▶ _STATED GOAL A_
In the math problems, which two scales does the fourth problem say are related linearly?
▶ _STATED GOAL B_
Reproduce the math problems between "4.A certain quantity" and "on the S-scale?", inclusive.

▶ _QUOTED TEXT_
········

New questions:

1. ABCDE is a regular pentagon with F at its center. How many different triangles can be formed by joining 3 of the points A,B,C,D,E and F?
(A) 10
(B) 15
(C) 20
(D) 25
(E) 30

2. The function f is defined for all positive integers n by the following rule: f(n) is the number of positive integers each of which is less than n and has no positive factor in common with n other than 1. If p is prime, then f(p) =
(A) P-1
(B) P-2
(C) (P+1)/2
(D) (P-1)/2
(E) 2

3. How many numbers that are not divisible by 6 divide evenly into 264,600?
(A) 9
(B) 36
(C) 51
(D) 63
(E) 72

4.A certain quantity is measured on two different scales, the R-scale and the S-scale, that are related linearly. Measurements on the R-scale of 6 and 24 correspond to measurements on the S-scale of 30 and 60, respectively. What measurement on the R-scale corresponds to a measurement of 100 on the S-scale?

········

▶ _RECORDS PROVIDED_
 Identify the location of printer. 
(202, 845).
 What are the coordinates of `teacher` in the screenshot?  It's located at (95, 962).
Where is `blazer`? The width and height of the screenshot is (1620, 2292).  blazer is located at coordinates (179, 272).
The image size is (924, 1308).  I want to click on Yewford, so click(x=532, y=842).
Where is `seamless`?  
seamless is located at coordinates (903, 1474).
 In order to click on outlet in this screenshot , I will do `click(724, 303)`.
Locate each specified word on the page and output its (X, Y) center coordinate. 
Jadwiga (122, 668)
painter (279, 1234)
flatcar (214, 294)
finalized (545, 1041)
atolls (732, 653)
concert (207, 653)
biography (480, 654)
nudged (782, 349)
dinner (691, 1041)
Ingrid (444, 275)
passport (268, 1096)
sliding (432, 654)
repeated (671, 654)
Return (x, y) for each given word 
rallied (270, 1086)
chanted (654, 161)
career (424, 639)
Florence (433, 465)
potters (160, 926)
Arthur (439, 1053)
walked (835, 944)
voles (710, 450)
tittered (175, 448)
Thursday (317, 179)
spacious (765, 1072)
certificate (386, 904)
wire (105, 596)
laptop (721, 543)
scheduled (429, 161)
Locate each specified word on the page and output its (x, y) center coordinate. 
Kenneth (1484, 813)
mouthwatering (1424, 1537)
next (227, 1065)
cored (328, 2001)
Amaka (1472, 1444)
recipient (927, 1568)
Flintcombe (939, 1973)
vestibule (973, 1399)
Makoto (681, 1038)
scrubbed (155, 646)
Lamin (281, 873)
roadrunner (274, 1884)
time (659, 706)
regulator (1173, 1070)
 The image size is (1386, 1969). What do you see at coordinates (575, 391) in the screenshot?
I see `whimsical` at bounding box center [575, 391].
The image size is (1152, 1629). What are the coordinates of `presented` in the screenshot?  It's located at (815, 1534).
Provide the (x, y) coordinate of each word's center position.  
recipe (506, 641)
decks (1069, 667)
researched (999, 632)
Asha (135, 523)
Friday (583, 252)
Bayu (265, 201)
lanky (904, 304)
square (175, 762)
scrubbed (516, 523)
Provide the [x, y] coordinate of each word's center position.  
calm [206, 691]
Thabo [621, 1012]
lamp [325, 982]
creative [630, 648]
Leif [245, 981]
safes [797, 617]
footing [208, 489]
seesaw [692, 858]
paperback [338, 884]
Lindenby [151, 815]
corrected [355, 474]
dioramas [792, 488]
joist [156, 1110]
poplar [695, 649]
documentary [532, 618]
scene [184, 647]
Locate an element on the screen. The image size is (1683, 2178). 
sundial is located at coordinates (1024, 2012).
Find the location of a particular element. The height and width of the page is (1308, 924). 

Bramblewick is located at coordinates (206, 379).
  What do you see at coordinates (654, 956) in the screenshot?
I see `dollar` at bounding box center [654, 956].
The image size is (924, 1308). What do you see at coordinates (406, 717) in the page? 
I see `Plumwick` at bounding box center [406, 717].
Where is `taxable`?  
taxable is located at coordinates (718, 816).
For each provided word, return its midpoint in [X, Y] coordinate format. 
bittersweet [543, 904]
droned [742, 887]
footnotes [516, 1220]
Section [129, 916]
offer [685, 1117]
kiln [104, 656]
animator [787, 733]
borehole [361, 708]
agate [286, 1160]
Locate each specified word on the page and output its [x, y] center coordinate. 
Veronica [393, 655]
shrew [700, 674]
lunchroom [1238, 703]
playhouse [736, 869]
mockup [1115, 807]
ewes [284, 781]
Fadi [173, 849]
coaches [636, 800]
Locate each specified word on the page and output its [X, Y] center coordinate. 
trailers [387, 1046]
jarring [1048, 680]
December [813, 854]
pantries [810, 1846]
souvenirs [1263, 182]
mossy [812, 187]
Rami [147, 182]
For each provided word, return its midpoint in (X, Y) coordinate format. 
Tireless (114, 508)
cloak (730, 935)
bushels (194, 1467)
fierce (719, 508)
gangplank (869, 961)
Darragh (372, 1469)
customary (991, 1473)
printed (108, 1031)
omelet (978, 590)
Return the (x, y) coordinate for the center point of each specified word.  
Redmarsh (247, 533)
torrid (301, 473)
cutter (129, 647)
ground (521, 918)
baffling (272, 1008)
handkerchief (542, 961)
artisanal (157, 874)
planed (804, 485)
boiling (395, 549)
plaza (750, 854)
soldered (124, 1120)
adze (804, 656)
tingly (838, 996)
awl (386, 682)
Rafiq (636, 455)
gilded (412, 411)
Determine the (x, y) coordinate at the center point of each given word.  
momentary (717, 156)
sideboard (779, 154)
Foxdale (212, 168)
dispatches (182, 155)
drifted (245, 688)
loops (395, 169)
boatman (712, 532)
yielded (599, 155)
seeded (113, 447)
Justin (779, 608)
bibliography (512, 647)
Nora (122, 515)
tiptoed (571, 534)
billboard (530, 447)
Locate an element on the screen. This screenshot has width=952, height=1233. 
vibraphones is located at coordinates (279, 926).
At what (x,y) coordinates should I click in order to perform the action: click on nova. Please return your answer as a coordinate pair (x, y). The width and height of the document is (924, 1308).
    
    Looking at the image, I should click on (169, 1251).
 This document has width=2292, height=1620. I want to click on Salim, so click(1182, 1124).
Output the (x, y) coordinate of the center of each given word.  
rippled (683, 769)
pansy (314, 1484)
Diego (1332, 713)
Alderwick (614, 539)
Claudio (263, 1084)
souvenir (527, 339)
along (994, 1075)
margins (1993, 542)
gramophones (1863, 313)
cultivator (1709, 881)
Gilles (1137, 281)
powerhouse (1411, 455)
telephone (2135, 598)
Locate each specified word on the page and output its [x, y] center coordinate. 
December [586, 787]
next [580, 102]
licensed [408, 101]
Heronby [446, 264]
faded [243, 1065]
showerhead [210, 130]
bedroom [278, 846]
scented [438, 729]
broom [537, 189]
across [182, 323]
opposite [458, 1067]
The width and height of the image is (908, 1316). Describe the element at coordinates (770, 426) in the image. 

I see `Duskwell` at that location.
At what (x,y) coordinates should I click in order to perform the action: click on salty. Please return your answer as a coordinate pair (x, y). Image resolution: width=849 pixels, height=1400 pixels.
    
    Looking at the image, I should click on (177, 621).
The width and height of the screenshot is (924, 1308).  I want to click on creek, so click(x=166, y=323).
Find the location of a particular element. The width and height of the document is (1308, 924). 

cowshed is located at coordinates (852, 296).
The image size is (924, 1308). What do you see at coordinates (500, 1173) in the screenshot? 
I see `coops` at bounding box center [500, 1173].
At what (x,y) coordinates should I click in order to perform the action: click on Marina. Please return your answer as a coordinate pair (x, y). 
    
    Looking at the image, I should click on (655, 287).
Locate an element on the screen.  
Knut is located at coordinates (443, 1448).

········

▶ _FULL OUTPUT A_
The R-scale and the S-scale.

▶ _FULL OUTPUT B_
4.A certain quantity is measured on two different scales, the R-scale and the S-scale, that are related linearly. Measurements on the R-scale of 6 and 24 correspond to measurements on the S-scale of 30 and 60, respectively. What measurement on the R-scale corresponds to a measurement of 100 on the S-scale?